— START OF Dataset —

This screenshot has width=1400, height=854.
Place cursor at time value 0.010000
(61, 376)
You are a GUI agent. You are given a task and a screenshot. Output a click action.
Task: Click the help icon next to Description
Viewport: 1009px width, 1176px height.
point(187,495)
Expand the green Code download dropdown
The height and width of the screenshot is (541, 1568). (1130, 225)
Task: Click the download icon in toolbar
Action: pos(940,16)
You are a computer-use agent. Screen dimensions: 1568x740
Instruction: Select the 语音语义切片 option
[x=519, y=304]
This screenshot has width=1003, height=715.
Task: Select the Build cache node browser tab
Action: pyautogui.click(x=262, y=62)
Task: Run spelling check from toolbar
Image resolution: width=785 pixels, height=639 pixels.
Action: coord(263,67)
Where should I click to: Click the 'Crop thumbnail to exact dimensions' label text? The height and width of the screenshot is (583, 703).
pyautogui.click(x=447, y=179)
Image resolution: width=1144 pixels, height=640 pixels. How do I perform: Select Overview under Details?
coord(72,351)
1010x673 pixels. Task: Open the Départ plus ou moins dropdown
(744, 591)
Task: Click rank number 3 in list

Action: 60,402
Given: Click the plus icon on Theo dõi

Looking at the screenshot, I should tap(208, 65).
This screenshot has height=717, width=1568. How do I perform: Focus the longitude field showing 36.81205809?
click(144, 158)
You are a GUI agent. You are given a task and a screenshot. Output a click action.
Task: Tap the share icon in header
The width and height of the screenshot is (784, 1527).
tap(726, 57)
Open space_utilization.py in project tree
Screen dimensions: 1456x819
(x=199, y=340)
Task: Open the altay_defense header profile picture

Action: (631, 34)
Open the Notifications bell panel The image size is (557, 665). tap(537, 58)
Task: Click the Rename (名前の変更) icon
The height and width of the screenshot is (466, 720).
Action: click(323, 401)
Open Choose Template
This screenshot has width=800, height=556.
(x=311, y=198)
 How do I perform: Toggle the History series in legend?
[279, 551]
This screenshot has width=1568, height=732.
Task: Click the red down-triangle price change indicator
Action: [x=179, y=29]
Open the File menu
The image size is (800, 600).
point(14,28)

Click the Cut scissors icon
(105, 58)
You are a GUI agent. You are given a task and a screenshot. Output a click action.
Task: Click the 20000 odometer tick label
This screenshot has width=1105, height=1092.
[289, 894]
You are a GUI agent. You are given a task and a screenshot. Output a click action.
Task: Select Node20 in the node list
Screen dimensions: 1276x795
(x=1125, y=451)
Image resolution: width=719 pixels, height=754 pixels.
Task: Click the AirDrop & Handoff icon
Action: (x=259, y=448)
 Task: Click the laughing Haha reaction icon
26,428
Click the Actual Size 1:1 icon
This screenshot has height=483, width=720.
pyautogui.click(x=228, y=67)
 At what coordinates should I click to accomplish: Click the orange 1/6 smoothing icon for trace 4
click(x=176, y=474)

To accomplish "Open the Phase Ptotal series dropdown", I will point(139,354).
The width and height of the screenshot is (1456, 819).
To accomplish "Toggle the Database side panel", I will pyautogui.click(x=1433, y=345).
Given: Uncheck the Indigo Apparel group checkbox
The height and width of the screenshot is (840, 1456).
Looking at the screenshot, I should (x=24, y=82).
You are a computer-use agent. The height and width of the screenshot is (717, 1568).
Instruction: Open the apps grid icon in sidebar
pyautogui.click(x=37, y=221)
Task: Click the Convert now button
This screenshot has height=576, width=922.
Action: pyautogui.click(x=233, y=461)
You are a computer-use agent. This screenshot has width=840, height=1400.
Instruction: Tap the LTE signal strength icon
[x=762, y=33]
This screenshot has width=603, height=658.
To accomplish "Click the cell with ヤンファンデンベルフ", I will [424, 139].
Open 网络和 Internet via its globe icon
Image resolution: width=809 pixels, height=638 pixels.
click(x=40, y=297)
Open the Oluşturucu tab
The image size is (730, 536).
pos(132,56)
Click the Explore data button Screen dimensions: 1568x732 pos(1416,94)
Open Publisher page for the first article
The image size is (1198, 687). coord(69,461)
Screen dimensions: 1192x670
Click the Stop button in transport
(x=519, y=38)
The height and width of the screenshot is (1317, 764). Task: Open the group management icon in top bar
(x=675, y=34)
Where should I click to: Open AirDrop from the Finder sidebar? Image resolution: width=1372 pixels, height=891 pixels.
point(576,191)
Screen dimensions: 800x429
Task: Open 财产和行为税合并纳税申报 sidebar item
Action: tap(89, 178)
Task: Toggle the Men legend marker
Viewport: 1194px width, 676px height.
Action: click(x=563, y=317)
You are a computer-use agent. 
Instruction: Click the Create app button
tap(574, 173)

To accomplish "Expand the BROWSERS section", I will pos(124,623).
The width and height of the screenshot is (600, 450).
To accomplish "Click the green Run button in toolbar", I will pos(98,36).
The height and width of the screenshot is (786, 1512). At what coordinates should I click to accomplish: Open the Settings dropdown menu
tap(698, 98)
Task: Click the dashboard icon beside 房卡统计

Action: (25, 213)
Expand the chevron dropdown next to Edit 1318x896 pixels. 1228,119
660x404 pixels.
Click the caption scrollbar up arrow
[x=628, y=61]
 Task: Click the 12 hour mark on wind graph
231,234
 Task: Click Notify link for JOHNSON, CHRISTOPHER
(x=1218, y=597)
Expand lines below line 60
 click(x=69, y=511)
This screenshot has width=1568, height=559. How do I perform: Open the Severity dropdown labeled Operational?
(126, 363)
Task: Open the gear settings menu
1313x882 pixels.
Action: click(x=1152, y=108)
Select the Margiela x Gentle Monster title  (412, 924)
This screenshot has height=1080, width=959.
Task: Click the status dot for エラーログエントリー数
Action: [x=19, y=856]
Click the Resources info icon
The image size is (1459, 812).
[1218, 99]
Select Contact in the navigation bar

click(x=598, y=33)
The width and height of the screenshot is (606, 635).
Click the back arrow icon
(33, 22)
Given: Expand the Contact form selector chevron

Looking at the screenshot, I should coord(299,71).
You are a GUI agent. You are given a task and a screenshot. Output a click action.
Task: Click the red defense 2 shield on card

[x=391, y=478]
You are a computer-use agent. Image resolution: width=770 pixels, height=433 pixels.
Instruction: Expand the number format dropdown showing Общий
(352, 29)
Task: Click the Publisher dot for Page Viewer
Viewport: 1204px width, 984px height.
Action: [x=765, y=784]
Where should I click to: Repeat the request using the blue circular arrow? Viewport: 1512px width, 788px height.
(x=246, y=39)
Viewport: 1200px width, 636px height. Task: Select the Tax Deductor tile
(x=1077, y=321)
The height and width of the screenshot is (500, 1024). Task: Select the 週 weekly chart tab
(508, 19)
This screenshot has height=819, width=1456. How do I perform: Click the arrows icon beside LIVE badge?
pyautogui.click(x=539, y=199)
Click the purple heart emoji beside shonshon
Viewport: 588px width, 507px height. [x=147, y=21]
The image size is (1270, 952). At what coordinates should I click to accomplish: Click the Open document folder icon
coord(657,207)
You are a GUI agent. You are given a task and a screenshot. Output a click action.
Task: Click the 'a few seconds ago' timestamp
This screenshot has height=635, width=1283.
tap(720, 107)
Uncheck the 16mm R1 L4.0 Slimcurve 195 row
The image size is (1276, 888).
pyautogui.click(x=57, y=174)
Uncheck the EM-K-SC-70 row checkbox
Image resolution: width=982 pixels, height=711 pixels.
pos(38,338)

— END OF Dataset —

What needs to be done: Gather each line from the data above that contains the string "checkbox" and list those lines.

Result of the exercise:
Given: Uncheck the Indigo Apparel group checkbox
Uncheck the EM-K-SC-70 row checkbox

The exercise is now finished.